*Exercise aim*
Write out again the entries between the lines holding "Automotive – flyers, discounts, weekly" and "IKEA catalogue 2021 (299, 183)", inclusive, with each coordinate in the answers multiplied by 2.45 and rounded to a whole number, halves rounded up.

*Stored rows*
________________________________________

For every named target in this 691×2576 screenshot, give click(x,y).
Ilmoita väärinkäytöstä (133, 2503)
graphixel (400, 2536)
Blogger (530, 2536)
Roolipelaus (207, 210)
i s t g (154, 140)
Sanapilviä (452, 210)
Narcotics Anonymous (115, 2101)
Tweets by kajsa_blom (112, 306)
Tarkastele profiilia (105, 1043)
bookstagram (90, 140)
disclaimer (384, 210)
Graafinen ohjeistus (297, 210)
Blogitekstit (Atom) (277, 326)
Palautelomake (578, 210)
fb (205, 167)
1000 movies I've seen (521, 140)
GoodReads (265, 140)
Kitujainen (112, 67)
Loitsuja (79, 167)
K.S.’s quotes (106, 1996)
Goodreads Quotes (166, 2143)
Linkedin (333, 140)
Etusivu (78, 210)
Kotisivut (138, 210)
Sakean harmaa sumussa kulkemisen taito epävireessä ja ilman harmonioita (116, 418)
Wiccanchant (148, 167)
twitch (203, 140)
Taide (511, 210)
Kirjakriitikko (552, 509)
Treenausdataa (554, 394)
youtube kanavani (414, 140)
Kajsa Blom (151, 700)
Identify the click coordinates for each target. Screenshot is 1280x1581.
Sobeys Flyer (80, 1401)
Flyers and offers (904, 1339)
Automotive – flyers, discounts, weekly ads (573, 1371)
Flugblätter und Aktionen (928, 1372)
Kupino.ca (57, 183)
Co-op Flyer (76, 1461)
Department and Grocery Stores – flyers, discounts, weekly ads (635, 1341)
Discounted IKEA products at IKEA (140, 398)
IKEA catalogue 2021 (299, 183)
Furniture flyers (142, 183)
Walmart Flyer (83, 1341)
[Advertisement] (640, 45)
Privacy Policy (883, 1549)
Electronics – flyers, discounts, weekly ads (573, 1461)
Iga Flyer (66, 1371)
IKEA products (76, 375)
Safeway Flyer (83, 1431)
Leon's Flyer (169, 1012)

________________________________________

*Response for this exercise*
Automotive – flyers, discounts, weekly ads (1404, 3359)
Flugblätter und Aktionen (2274, 3361)
Kupino.ca (140, 448)
Co-op Flyer (186, 3579)
Department and Grocery Stores – flyers, discounts, weekly ads (1556, 3285)
Discounted IKEA products at IKEA (343, 975)
IKEA catalogue 2021 (733, 448)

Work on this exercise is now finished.